Many mitigations require some form of meta data to check the integrity of the process and to detect violations. This defines two privilege domains with the application data and the security data. Bugs in the code that computes on application data should not be allowed to access or modify the security data. Information hiding allows low-overhead fault isolation by separating the two types of data and making it unlikely that the data can be accessed. As there is no actual separation, correctly guessing the address of the secure data would allow application code to overwrite secure data. Information leaks are therefore a problem, guessing oracles or allocation oracles probe for the secret area.
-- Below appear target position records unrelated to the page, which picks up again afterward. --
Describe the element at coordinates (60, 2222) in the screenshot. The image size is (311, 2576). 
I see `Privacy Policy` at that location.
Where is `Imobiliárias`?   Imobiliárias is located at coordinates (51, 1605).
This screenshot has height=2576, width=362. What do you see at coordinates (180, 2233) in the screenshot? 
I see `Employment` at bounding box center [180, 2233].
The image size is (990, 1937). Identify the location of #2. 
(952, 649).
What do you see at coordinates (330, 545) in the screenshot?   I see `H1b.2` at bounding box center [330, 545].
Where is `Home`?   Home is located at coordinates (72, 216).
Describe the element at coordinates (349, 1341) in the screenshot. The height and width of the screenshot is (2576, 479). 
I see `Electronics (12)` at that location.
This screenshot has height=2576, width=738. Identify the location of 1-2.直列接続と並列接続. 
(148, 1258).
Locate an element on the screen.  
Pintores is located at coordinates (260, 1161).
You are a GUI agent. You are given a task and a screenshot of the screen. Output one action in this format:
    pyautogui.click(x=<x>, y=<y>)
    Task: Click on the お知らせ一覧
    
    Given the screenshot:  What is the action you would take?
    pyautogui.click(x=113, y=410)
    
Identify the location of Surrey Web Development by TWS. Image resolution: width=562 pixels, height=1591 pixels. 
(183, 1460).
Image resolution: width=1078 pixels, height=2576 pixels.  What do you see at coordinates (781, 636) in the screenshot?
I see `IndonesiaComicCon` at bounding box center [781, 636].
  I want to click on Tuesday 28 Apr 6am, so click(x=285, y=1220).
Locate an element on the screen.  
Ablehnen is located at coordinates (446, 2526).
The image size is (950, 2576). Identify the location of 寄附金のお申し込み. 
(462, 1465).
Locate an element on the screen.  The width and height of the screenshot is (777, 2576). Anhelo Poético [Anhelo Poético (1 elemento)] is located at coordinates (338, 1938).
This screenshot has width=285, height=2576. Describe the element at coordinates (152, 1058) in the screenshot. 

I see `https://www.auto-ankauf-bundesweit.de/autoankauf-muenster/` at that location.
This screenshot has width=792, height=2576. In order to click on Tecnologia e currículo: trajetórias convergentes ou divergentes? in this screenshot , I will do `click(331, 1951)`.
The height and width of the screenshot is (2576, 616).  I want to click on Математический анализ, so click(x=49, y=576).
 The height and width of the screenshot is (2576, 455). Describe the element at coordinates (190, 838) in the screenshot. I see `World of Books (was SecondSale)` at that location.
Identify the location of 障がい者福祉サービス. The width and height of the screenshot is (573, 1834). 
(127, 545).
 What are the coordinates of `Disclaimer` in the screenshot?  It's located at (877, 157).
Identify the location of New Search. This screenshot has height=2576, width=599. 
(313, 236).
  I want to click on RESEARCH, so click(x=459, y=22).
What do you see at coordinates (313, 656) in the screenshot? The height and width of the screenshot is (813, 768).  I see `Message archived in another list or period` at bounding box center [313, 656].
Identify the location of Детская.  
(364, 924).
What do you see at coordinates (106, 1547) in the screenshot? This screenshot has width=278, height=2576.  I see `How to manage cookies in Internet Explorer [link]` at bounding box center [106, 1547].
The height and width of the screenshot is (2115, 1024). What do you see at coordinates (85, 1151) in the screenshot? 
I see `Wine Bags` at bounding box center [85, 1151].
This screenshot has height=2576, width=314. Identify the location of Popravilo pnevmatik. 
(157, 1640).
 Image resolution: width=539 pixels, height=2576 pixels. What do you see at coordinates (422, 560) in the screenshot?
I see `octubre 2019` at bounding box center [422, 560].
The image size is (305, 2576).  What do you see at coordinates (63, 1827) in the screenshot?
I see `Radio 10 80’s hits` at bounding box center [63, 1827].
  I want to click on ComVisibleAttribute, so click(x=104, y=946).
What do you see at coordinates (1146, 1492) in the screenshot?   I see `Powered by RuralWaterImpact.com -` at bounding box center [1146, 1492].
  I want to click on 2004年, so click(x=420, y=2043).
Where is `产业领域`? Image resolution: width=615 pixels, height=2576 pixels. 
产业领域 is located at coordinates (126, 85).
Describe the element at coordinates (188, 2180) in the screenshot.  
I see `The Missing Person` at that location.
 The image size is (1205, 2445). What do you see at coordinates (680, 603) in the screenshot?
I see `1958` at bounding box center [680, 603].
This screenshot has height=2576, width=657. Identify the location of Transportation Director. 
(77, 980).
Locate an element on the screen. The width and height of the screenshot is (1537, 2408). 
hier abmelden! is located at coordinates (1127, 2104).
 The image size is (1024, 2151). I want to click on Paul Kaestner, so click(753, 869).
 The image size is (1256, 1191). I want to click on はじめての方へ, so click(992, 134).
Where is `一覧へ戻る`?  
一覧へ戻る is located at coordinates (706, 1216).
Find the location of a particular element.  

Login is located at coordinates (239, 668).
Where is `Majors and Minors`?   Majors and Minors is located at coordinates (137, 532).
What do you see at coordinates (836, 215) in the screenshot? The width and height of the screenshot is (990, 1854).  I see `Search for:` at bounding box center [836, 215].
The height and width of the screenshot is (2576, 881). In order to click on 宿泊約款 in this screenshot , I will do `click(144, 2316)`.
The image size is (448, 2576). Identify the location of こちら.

  • Study existing attacks against information hiding and their weaknesses.
  • Create a kernel module and protocol that allows the allocation of safe metadata areas (the high bits on x64 are reserved to the kernel; in this vast address space we can hide some memory pages; these pages can be used to store the secure metadata). Allow allocation of memory areas in high level memory. Extend syscall of clone to allocate safe stack when creating a new thread Add syscall to allocate a new hidden memory area Add syscall to disable this feature (on per-thread basis)
  • Develop a compiler pass to move meta data to this memory area.
  • Evaluate: safe stack, OpenSSL to store keys, CFIXX, or type safety

Key idea: Allocate the hidden memory areas in a safe space. High level memory reserved for kernel is the perfect place, most is unmapped and traps. The attacker cannot probe for this area.

  • Keywords: information hiding, kernel, systems security

Other projects

Several other projects are possible in the areas of software and system security. We are open to discuss possible projects around the development of security benchmarks, using machine learning to detect vulnerabilities, secure memory allocation, sanitizer-based coverage tracking, and others.